### EXTRACTED INFORMATION
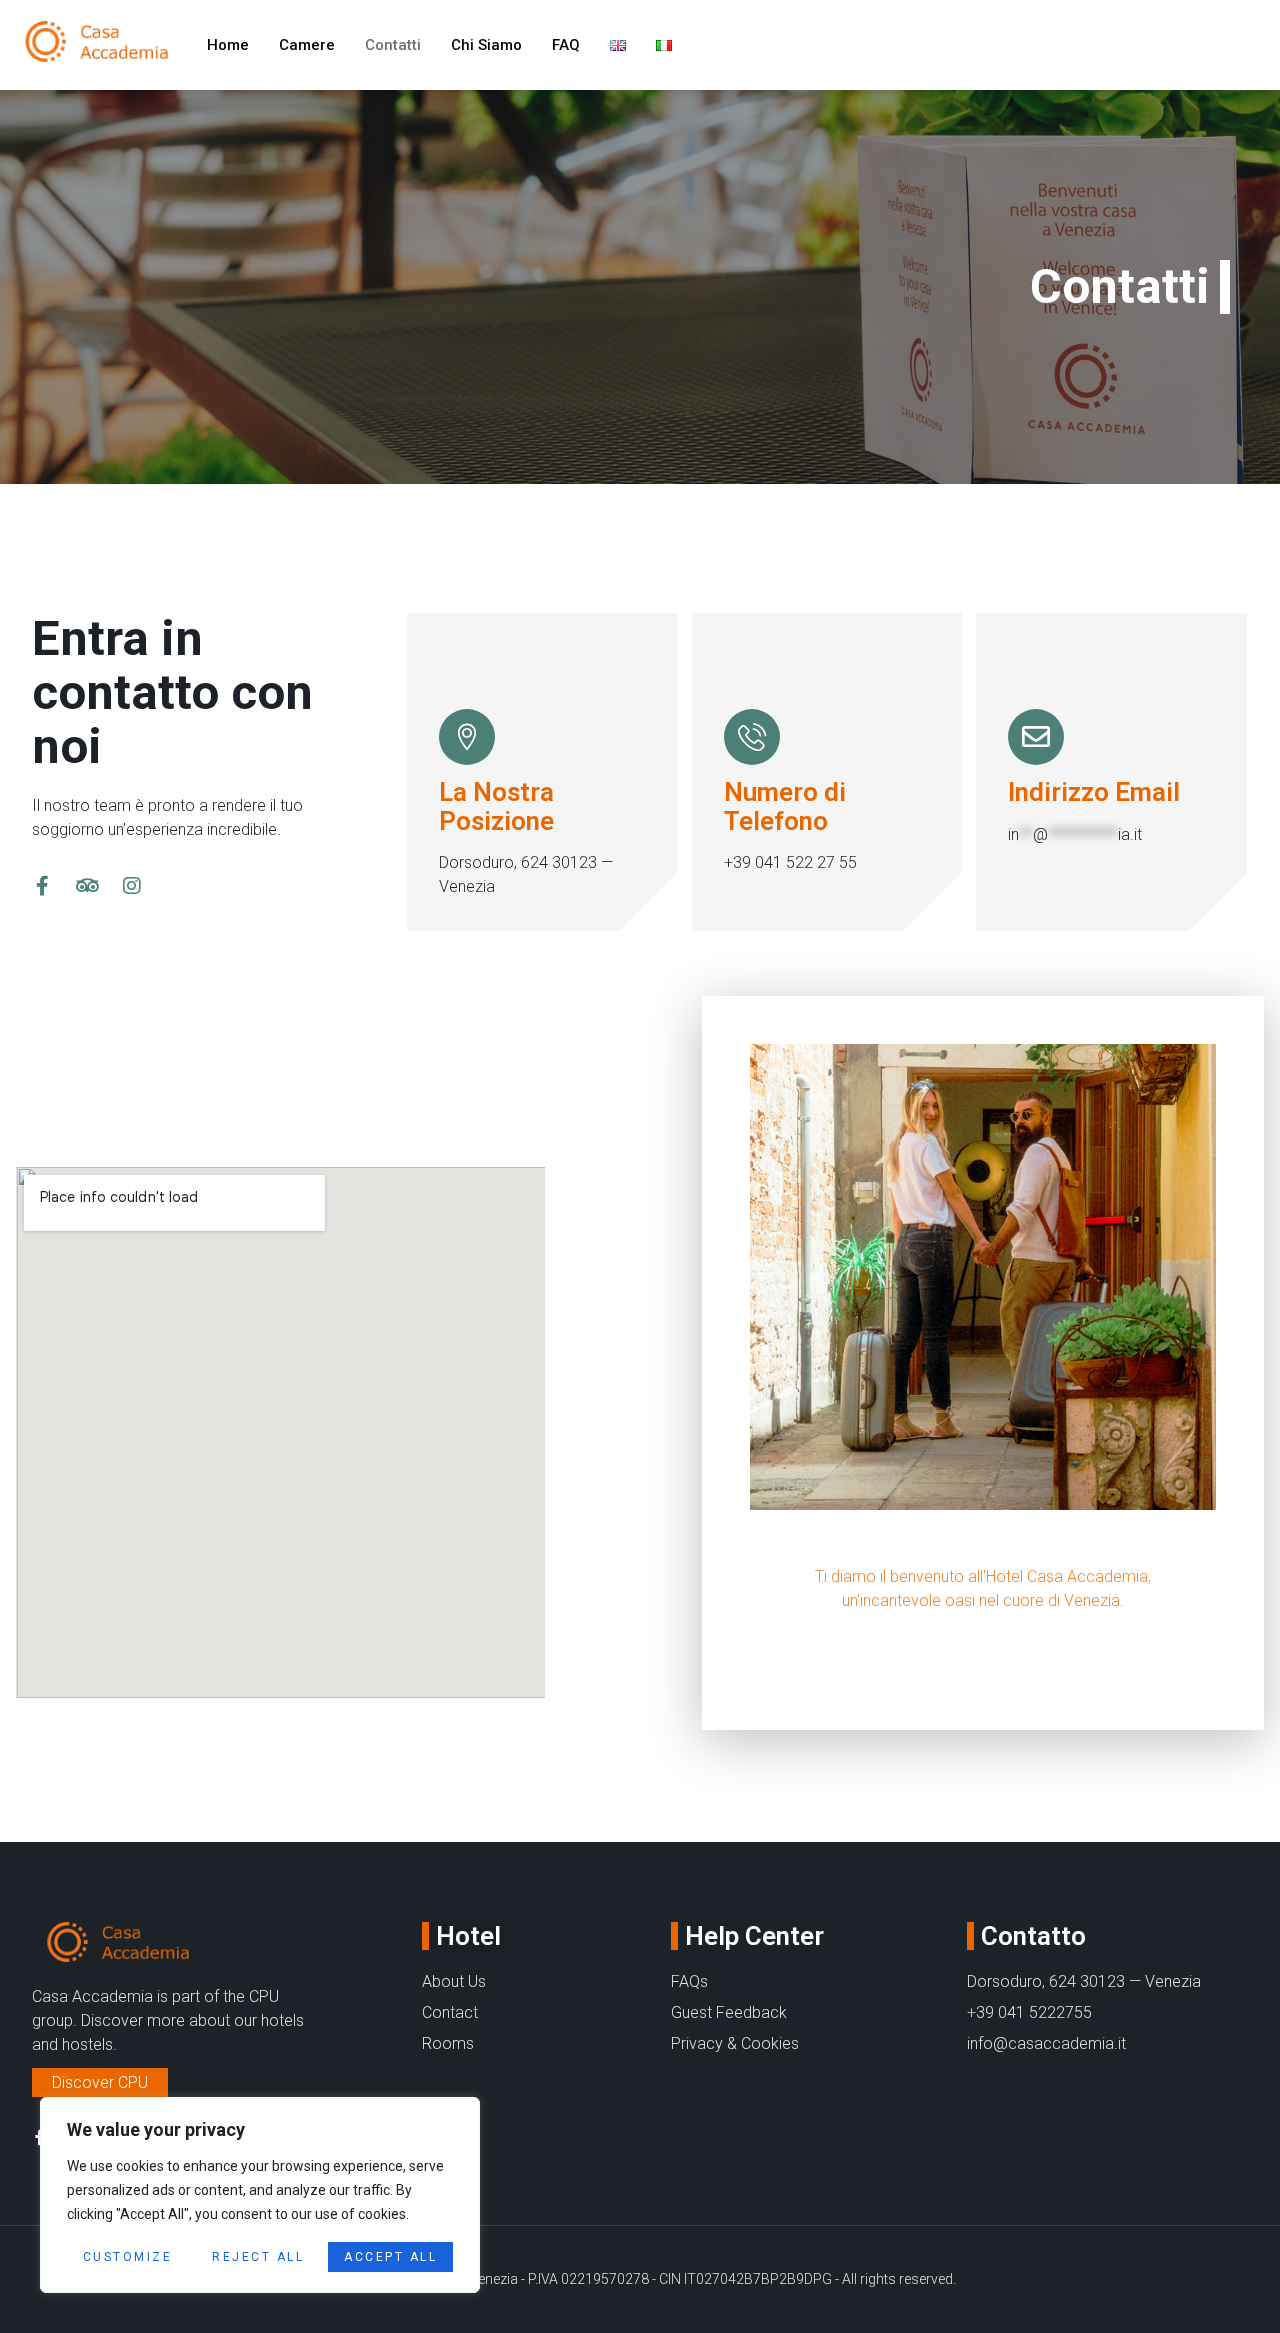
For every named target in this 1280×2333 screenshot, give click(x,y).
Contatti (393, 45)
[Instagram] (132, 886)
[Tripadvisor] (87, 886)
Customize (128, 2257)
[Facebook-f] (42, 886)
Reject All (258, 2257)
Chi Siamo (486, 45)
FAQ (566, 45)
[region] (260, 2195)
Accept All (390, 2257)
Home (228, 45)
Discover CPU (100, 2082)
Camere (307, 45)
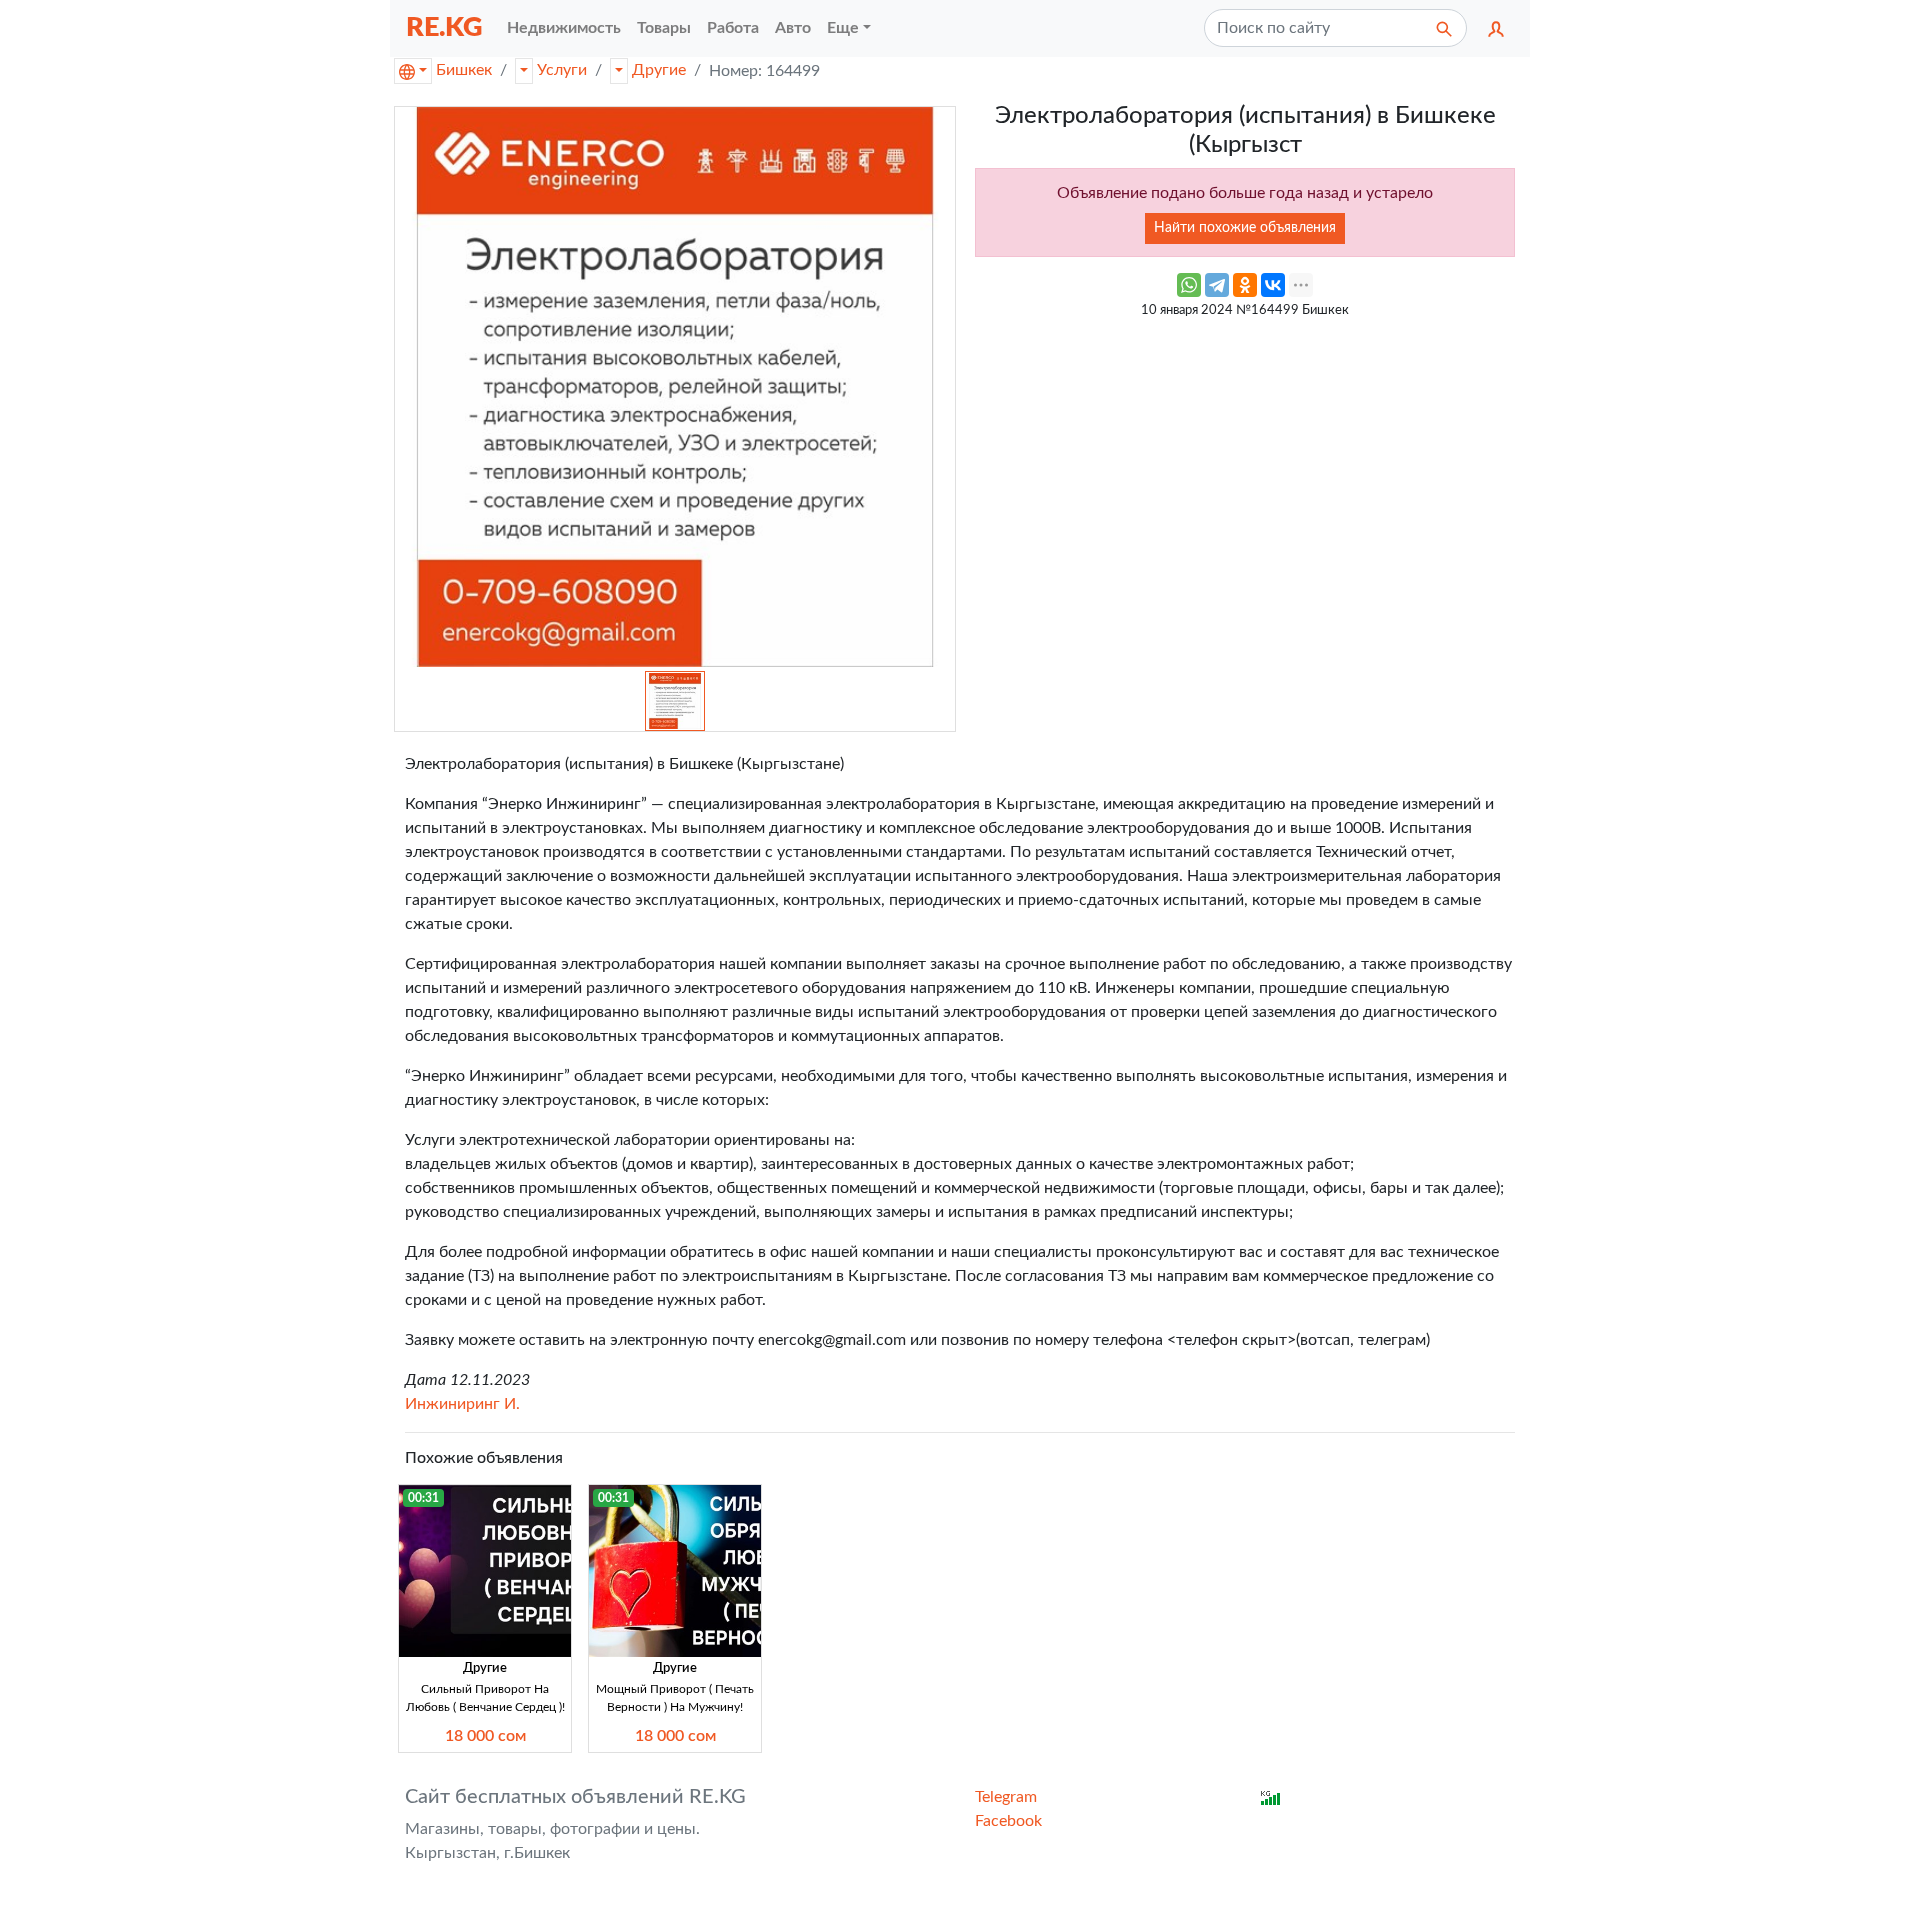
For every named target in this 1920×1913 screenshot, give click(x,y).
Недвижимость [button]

### WHAT TO WORK ON
Extract, character for character, every line from the one that holds "[region] (260, 2195)" through the end of the entries above. Include both boundary lines and no pictures.

### EXERCISE OUTPUT
[region] (260, 2195)
Accept All (390, 2257)
Home (228, 45)
Discover CPU (100, 2082)
Camere (307, 45)
For every named target in this 1920×1913 screenshot, give click(x,y).
Недвижимость [button]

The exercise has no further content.